Slashdot Mirror

← Back to Stories (view on slashdot.org)

Is Win2k + SP3 HIPAA Compliant?

Posted by Cliff on from the EULAs-vs-government-regulations dept.

Chris asks: "Our company deals with medical records in a peripheral sort of way (as they pertain to student loans), and due to new laws we are required to be HIPAA compliant by April. After reading the discussion on here about the new EULA for Win2k SP3, I had a disturbing thought. As far as I can tell, if you use Windows 2000 then you're going to be out of compliance whatever you do. If you install the patch, then theoretically Microsoft could access those medical records (possibly by accident) without 'due cause or need' in the process of updating your machine. If you don't patch your system then you'll fail the security requirements of the law." If Win2k with SP3 is not HIPAA compliant (and I stress the if because no one has made a statement either way, yet) what can non-compliant Medical IT departments do?

3 of 401 comments (clear)

  1. Here's a couple of Linux Medical Sites by motardo · · Score: 5, Informative
    http://www.openhealth.org/


    http://www.euspirit.org/

  2. Check Out MSHUG.ORG or HL7 by puto · · Score: 5, Informative

    The Microsoft Healthcare Users Group. This is a group of vendors that sit togehter on a board that define all standards for healthcare products that run on MS software. To be a member of this group or state that your software is compliant they certify you.

    They strictly adhere to all governmental regulations for healthcare records including EDI and storing of sensitive medical records.

    The medical industry is a huge economic buyer in the hardware and software industry and MS based vendors have always been in strict compliance with government standards.

    1. Check to see if your software is HL7(health care 7) HL7 is a protocol for formatting, transmitting and receiving data in a healthcare environment.

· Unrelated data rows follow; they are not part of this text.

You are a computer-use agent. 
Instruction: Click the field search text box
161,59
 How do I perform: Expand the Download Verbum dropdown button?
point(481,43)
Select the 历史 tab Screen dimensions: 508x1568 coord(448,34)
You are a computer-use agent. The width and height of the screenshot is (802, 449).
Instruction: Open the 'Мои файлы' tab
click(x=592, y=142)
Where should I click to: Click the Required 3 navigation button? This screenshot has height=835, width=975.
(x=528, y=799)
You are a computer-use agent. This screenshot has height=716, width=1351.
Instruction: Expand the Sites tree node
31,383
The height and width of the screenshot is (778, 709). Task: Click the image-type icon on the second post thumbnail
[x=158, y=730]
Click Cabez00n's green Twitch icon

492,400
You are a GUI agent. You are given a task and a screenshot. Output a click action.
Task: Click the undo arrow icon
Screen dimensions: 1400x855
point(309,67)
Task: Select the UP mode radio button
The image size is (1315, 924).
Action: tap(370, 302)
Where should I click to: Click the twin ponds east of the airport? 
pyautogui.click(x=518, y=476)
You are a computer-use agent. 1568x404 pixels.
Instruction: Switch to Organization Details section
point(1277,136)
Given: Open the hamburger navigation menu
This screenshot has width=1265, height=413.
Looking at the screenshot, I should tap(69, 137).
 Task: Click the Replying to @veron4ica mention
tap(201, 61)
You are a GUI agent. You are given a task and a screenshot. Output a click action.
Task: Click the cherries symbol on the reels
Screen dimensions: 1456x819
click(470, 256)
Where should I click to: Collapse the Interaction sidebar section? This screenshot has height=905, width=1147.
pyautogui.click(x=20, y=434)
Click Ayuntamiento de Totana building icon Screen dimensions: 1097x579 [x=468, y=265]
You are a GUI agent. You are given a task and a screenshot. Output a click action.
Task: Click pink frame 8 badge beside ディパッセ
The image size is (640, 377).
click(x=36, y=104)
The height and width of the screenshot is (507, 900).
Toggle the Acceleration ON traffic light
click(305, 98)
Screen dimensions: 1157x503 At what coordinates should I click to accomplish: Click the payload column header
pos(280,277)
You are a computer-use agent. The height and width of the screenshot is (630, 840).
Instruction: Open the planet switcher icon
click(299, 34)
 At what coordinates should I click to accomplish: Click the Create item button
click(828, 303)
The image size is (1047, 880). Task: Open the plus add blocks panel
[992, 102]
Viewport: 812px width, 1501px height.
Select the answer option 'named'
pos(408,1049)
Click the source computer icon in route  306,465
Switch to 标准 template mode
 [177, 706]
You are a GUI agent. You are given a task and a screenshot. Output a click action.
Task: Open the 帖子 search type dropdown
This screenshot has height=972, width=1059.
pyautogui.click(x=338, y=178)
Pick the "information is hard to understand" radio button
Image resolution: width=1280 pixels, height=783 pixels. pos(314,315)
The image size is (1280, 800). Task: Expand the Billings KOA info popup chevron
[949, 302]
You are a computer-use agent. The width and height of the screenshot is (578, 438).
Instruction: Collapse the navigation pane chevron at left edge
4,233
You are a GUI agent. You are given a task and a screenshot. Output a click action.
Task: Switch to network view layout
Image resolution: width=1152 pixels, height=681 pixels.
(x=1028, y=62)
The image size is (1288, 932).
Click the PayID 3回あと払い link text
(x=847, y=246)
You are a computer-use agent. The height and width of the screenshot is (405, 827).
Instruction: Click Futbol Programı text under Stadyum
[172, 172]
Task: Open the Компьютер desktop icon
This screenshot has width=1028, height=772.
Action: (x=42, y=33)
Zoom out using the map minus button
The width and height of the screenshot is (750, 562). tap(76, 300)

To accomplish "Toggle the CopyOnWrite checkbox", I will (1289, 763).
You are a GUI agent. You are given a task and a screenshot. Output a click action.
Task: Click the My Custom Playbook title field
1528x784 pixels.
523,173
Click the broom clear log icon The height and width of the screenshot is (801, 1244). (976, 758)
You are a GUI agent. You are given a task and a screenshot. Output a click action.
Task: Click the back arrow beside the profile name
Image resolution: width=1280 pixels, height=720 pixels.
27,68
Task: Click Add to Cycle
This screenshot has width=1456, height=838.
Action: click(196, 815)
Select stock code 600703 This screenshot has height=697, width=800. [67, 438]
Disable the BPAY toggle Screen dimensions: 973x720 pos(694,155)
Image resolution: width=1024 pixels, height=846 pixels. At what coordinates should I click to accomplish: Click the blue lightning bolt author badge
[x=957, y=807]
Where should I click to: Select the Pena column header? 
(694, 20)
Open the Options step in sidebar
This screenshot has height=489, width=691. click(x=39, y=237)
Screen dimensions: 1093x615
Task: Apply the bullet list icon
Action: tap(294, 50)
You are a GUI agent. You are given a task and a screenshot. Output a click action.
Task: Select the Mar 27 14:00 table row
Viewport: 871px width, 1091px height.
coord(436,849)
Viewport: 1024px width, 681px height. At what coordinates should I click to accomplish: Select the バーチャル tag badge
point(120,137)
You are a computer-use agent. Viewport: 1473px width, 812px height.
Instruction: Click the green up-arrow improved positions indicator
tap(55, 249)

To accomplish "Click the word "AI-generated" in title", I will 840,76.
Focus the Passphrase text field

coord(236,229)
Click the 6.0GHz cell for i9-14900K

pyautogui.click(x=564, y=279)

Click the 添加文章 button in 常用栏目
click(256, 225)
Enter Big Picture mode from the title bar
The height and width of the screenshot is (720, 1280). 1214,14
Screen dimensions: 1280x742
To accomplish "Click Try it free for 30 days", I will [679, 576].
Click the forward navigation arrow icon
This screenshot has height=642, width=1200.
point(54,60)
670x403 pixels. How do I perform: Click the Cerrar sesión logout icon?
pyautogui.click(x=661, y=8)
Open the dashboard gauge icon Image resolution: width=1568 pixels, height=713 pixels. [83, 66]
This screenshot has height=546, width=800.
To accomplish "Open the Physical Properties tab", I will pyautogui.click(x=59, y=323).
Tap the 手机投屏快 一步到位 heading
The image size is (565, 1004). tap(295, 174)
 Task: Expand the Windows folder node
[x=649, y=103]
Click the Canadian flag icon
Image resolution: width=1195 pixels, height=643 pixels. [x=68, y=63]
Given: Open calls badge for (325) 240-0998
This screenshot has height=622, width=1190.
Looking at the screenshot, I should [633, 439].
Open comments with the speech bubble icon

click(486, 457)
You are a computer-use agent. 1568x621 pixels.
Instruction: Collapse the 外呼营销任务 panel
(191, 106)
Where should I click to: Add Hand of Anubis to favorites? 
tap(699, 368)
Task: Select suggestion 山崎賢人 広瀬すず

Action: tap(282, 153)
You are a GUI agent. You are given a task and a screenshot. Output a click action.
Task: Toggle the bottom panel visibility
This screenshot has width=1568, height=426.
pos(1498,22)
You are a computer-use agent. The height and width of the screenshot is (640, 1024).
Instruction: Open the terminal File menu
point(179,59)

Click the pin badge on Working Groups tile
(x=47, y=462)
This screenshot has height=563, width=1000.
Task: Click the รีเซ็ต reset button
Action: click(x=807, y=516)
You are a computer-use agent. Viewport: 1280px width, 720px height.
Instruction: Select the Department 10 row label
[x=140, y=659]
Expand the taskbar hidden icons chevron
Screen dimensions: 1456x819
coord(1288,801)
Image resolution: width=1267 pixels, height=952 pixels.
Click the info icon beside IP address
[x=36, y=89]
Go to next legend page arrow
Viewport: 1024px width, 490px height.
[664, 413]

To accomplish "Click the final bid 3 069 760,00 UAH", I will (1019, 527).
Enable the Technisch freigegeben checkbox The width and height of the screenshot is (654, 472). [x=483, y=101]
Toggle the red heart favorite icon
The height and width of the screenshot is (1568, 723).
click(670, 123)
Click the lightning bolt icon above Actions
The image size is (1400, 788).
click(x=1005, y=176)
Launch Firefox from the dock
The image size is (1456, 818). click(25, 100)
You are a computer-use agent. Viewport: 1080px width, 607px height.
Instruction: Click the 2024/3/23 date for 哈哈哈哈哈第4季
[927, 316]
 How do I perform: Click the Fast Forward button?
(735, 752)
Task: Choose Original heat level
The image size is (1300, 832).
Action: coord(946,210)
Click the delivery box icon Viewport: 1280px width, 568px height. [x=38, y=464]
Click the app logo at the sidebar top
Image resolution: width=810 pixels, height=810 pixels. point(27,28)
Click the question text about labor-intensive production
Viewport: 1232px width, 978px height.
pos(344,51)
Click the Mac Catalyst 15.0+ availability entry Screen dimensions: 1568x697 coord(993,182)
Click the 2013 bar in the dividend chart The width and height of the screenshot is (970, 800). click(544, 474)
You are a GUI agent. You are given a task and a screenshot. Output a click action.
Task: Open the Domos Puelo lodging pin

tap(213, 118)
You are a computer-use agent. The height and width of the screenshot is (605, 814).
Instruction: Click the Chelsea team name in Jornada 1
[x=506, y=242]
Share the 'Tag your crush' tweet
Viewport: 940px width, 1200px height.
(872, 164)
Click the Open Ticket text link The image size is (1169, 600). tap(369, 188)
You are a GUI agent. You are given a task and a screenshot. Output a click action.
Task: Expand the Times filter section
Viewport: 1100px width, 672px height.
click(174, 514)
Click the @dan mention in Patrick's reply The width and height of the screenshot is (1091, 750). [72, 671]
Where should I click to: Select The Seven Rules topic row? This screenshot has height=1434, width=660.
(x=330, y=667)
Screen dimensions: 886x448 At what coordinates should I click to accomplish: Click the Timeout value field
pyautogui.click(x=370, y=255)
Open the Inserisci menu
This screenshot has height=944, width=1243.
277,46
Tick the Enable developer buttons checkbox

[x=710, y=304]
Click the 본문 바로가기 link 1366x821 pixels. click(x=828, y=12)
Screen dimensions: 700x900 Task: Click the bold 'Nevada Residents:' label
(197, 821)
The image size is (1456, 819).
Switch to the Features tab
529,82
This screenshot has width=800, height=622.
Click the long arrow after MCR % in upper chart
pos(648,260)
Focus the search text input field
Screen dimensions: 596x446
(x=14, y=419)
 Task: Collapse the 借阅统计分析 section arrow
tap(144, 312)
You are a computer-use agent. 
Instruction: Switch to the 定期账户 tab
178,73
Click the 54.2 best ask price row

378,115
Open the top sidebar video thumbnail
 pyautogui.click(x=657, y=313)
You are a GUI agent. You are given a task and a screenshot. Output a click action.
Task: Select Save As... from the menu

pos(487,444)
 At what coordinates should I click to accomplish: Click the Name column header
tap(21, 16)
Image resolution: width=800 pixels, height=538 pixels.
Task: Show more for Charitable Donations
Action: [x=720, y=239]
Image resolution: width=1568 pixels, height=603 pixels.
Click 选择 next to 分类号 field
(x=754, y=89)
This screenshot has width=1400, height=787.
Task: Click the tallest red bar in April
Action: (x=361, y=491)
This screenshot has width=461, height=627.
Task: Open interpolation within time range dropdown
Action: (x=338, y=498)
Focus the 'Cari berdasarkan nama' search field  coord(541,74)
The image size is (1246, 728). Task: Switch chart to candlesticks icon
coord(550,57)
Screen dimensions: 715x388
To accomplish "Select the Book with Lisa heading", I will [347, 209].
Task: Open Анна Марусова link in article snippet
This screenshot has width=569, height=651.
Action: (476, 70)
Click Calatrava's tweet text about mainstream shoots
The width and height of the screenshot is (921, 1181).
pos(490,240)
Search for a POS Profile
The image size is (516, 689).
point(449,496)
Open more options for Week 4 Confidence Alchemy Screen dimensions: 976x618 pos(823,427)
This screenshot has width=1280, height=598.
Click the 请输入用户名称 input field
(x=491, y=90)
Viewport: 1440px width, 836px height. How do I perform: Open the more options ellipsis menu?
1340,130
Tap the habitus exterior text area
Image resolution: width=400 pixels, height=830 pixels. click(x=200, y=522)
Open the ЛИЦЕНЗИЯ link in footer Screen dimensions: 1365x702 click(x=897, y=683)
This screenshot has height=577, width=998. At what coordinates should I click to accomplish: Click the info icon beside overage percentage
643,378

    2. Ask your vendor how they store the medical rcords, is it hl7 compliant. I think you guys have a homegrown product? IF your product is home grown it does'nt apply to the governmental standard for handling medical data, the EULA is the least of your worries.

    3. IF the product is home grown. Cover your ass.

    MSHUG is microsoft centric but a good start for you.

    I did medical software for ten years and dealt with all these issues long ago. Your vendor should be able to point you in the right direction. BUT IF YOUR SOFTWARE CAME FROM A VAR, DONT ASK HIM, CALL THE ACTUAL HOME COMPANY! The developers will give you more of a straight answer than the var.

    PUTO

    --
    The Revolution Will Not Be Televised
  3. Get More Than Just a Lawyer by Phoukka · · Score: 5, Informative

    If your company is of any size whatsoever, you'll need more than just a lawyer who specializes in HIPAA compliance issues. You'll need to acquire the services of a HIPAA compliance and remediation consulting group. Our hospital is using Ernst & Young.

    It sounds like you have multiple areas to look at -- your data storage, your data transmission (you aren't just creating those medical records from thin air, are you?), your partner companies, and how you handle the Patient Identifying Health Information on the desktop. Not to mention that your company should have been preparing for this for QUITE some time now.

    First, you'll need to make sure that your data storage, transmission and handling (includes handing paper copies around), and desktop security are all compliant. Next you'll find that you are also responsible for making sure that any business partner companies are compliant. This task basically means getting your partner companies to sign "HIPAA Business Partner Agreement" contracts that means the partner company states that they are contractually obligated to handle any patient data of yours in a means that is also HIPAA compliant.

    Finally, and most important of all, you'll need to be able to document all of the above, in a form that the government inspectors can easily use to check your compliance. Yay.

    Get yer HIPAA-lovin' lawyers on the stick as fast as you can, and file for any extensions that may apply. You will need a complete inventory of any and all computing infrastructure (servers, workstations, network, and software) that touches identifying patient medical data. You will need to have this inventory so your CIO, lawyers, computer security experts and your HIPAA remediation consultants can check the compliance of everything on the list. Anything failing compliance, you'll need to fix or replace.

    One last thing: you are also responsible for making sure that the source of your medical data is asking permission to use that medical data, and is asking that permission in a way that is compliant.

    I hope this provides you with a decent starting point. Good luck, you have a hard task ahead of you.